Drs. Francis Collins, Director of the National Institutes of Health, and Carolyn Clancy, Director, Agency for Healthcare Research and Quality, and more than 35 extraordinarily distinguished speakers from public and private sectors, are convening October 19-20, 2010, for ECRI Institute's 17th Annual Conference, Comparative Effectiveness and Personalized Medicine: An Essential Interface. The conference is being held on the campus of the National Institutes of Health in Bethesda, Md.
This meeting, free with advance registration, explores two critical streams of scientific inquiry—comparative effectiveness and personalized medicine—in order to better align evidence, infrastructure, and database needs, to highlight research challenges, and to address many aspects about regulatory, ethical, and societal factors affecting both fields.
The conference is organized by ECRI Institute, the world's largest independent, nonprofit health technology assessment and patient safety organization, in cooperation with the Agency for Healthcare Research and Quality (AHRQ) and the National Institutes of Health (NIH), two central federal research bodies in the field of comparative effectiveness and personalized medicine. Senior leaders from Kaiser Permanente Institute for Health Policy, Health Affairs, the Milbank Memorial Fund, and the Leonard Davis Institute of Health Economics at the University of Pennsylvania played key roles in designing a program intended for multiple healthcare constituencies, including payers and providers, policymakers, researchers, industry, government, and consumer groups.
The Patient Protection and Affordable Care Act emphasizes the importance of comparative effectiveness research in order to evaluate clinical outcomes across study populations. It also acknowledges the key role of personalized medicine in ensuring the capacity to identify both individual and subgroup differences within populations. The addition of personalized medicine will help researchers identify, and clinicians and patients better predict, which interventions will deliver the optimal treatment to the appropriate patient at the right time.

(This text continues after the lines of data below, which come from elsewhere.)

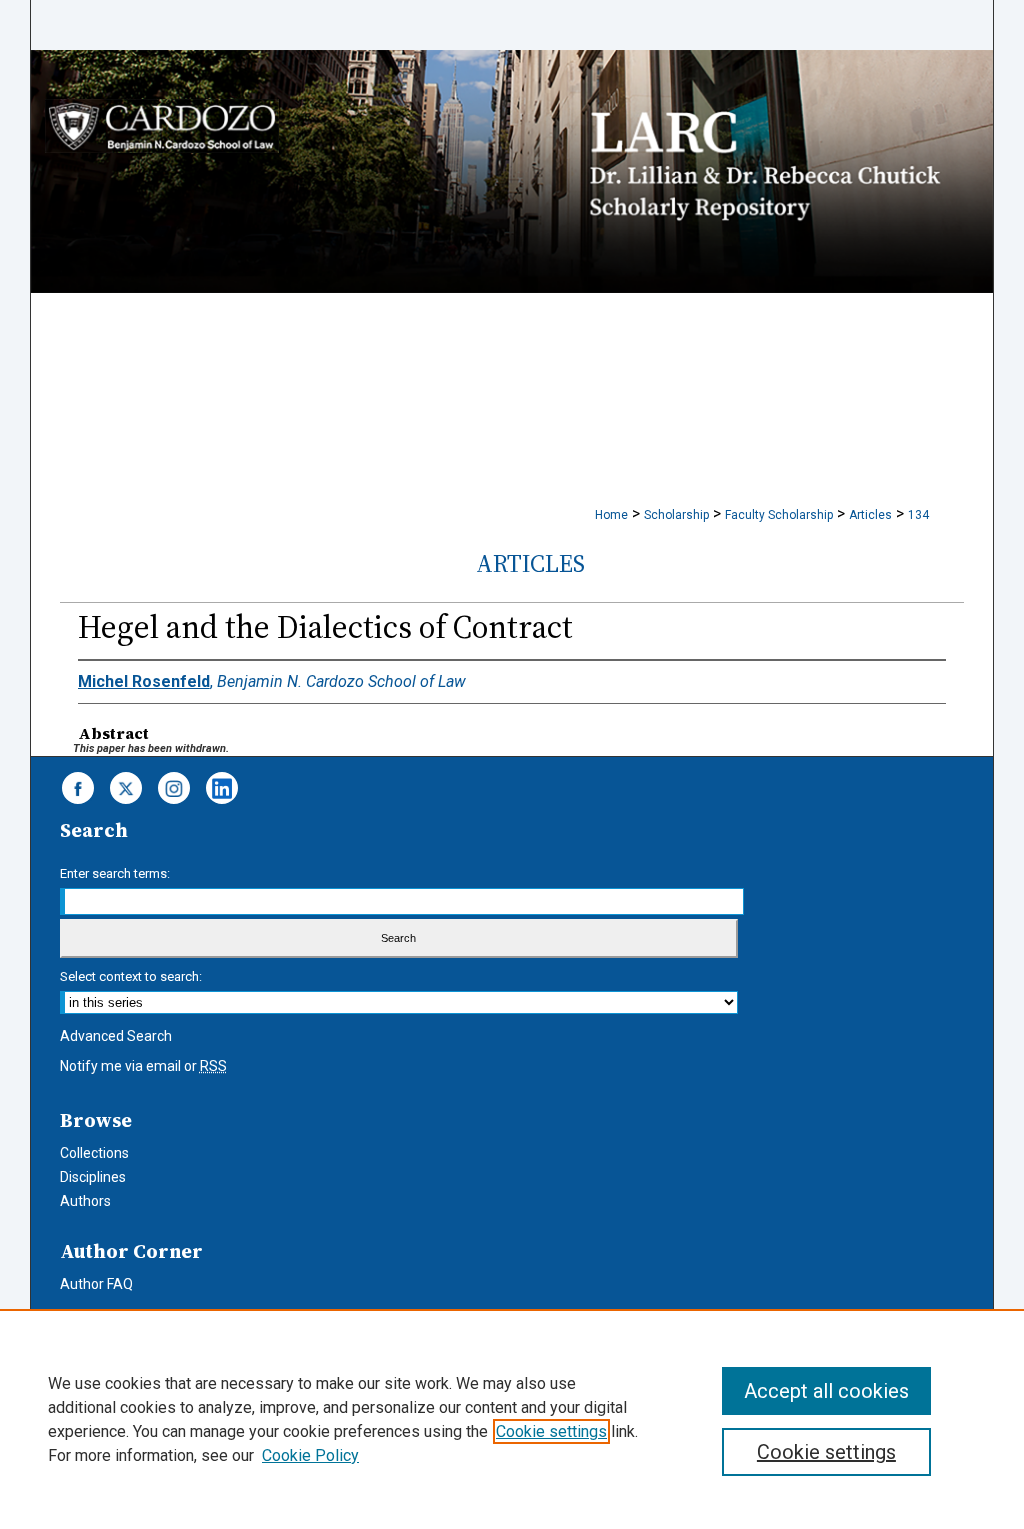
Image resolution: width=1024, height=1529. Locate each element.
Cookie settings (551, 1431)
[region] (512, 1419)
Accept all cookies (826, 1391)
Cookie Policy (310, 1455)
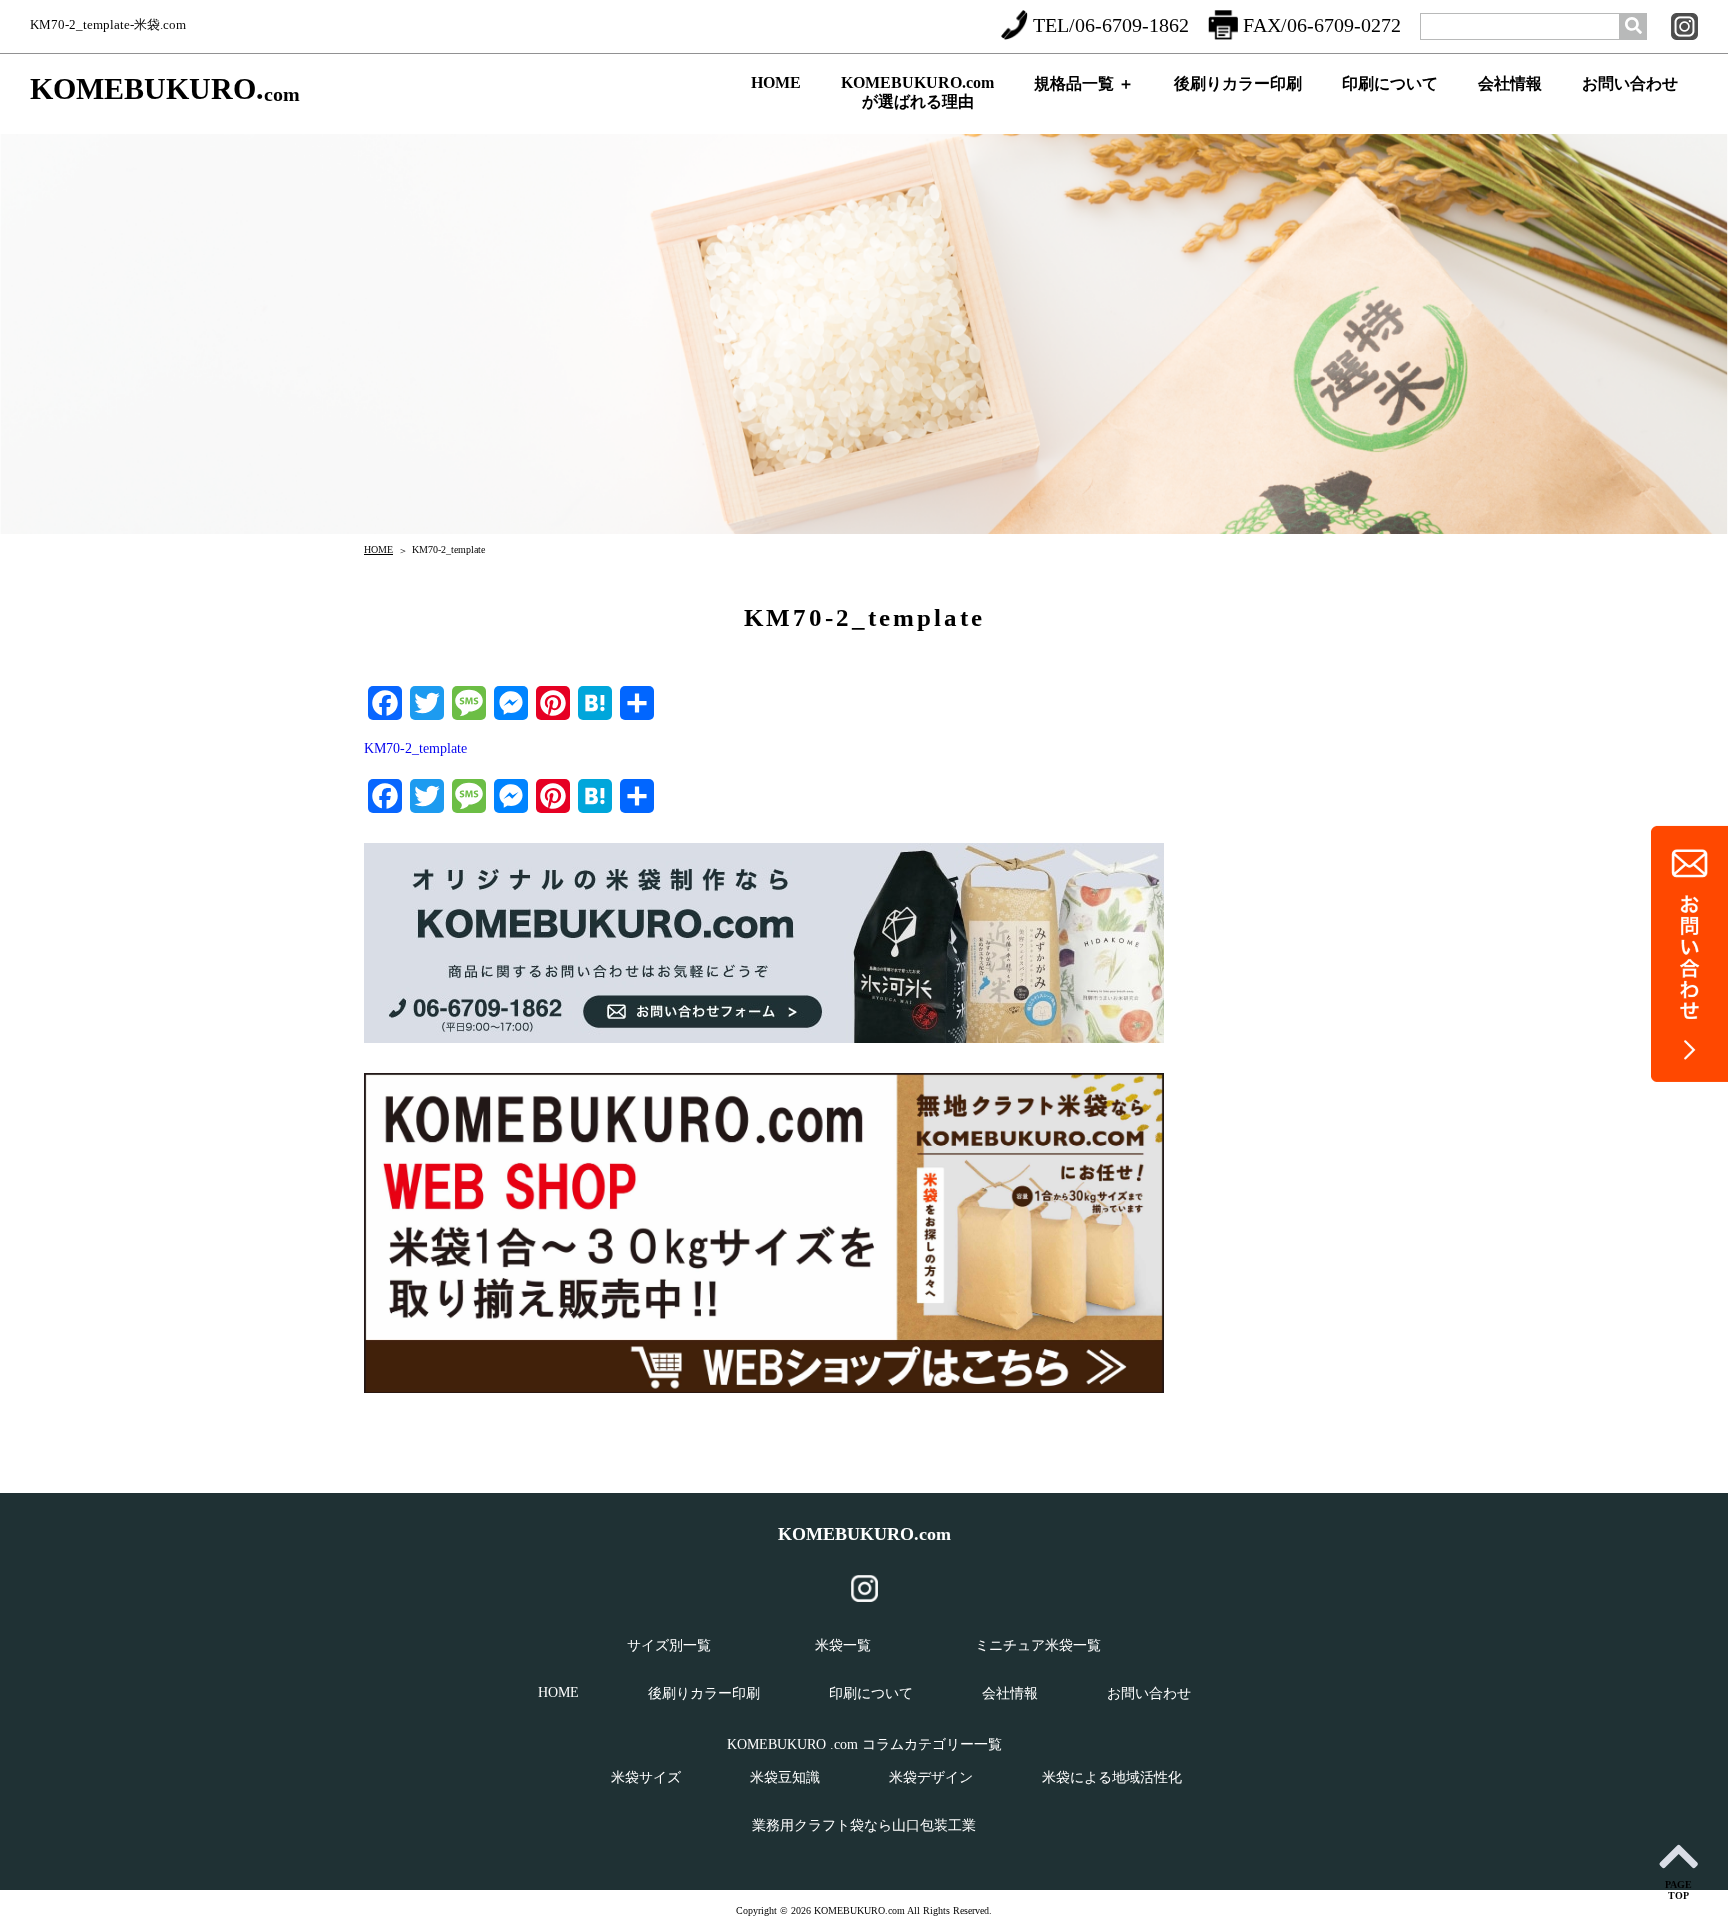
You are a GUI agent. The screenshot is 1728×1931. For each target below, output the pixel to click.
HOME (776, 82)
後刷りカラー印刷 (1238, 83)
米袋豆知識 (785, 1777)
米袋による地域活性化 (1112, 1777)
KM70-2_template (415, 748)
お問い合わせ (1630, 83)
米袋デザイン (931, 1777)
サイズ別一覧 (669, 1645)
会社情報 (1510, 83)
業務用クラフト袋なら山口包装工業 (864, 1825)
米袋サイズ (646, 1777)
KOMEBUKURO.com (864, 1534)
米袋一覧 (843, 1645)
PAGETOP (1678, 1890)
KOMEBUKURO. (165, 89)
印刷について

"People are individuals and people are statistics. Our healthcare system has to recognize both of these realities," says Jeffrey C. Lerner, PhD, President and CEO, ECRI Institute. "The conference will help us understand how to do this."
Conference sessions cover the methods and data sources that the fields of comparative effectiveness research and personalized medicine draw upon, especially as they interface. Case studies will be used to illustrate the approach to a specific disease category (cancer), the technologies used for a variety of other disease conditions, and the healthcare delivery challenges and approaches in hospitals and integrated delivery systems. Speakers will examine regulation and coverage and the interplay between these guardians of health and safety and the technology innovation so prized by the public. They will also address the societal implications of comparative effectiveness and personalized medicine.